Trump celebrated the executive order during the Monday signing ceremony in the Oval Office, saying the 1989 Supreme Court ruling protecting flag burning was made by a "very sad court."
"Flag burning. All over the country, they're burning flags. All over the world, they burn the American flag," he said. "And as you know, through a very sad court, I guess there was a 5 to 4 decision. They called it freedom of speech."
President Donald Trump lamented how U.S. flags have been burned by protests on U.S. soil and abroad. (Mark Schiefelbein/The Associated Press)
"But there's another reason, which is perhaps much more important," he said. "It's called death. Because what happens when you burn a flag is the area goes crazy.
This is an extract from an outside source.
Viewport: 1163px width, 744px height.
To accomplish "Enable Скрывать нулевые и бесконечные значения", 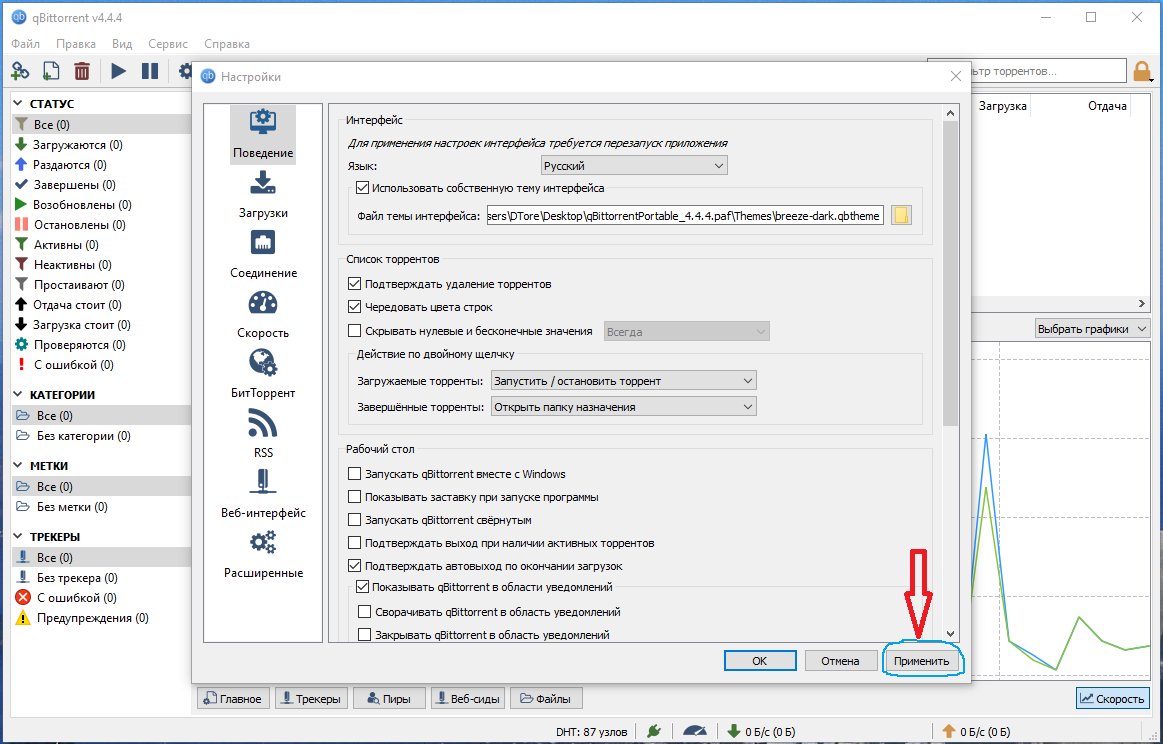I will click(355, 330).
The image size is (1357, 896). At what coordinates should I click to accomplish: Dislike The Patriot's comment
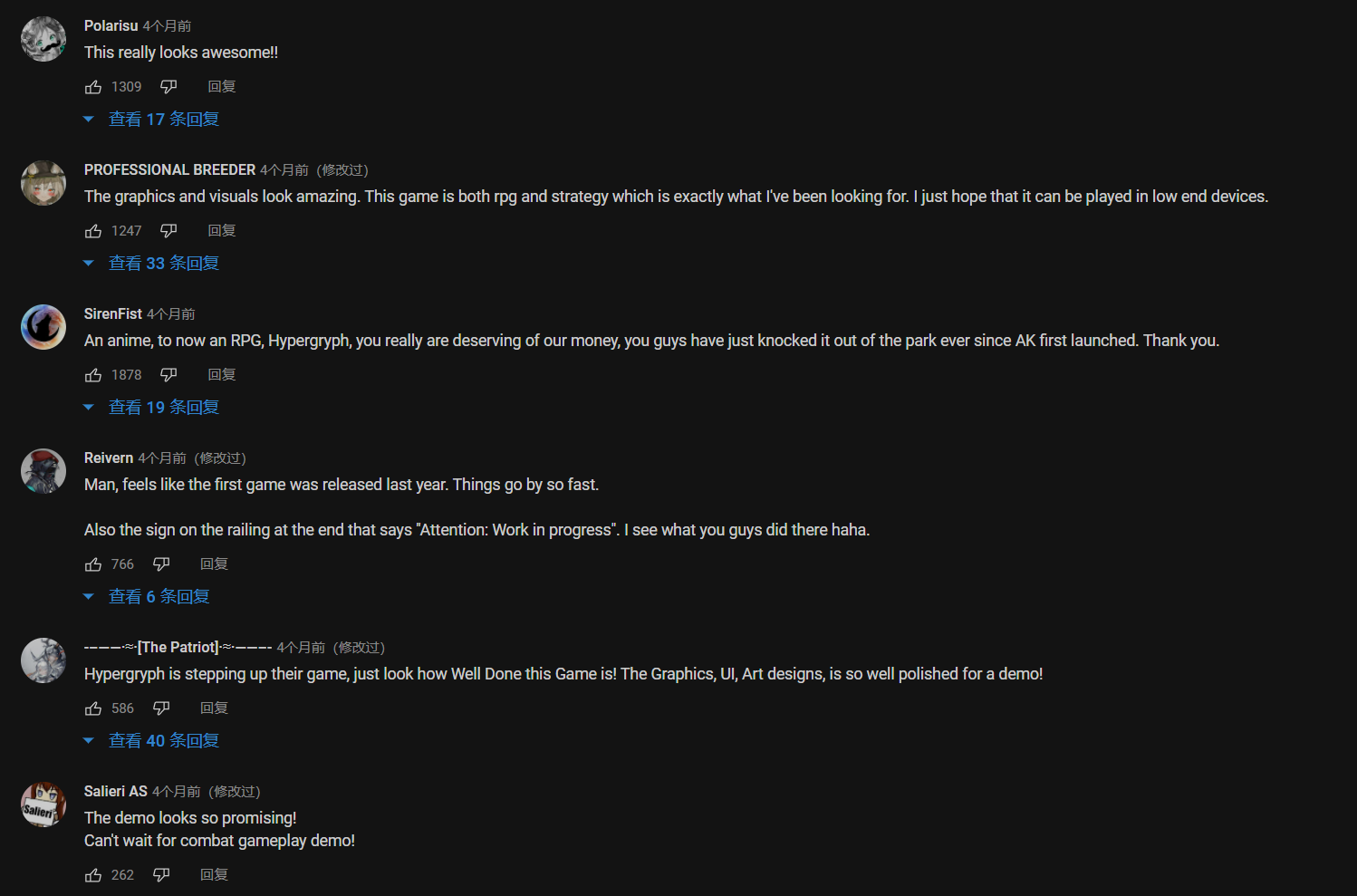click(x=161, y=708)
If you have hundreds of people, they go crazy."
"You could do other things. You can burn this piece of paper," he said. "But when you burn the American flag, it incites riots at levels that we've never seen before."
First Amendment groups such as the Foundation for Individual Rights and Expression slammed the executive order in comment provided to Fox News Digital, saying Trump does not have the "power to revise the First Amendment with the stroke of a pen."
"Flag burning as a form of political protest is protected by the First Amendment," Foundation for Individual Rights and Expression Chief Counsel Bob Corn-Revere said in Monday comment. "That’s nothing new. While people can be prosecuted for burning anything in a place they aren’t allowed to set fires, the government can’t prosecute protected expressive activity — even if many Americans, including the president, find it "uniquely offensive and provocative."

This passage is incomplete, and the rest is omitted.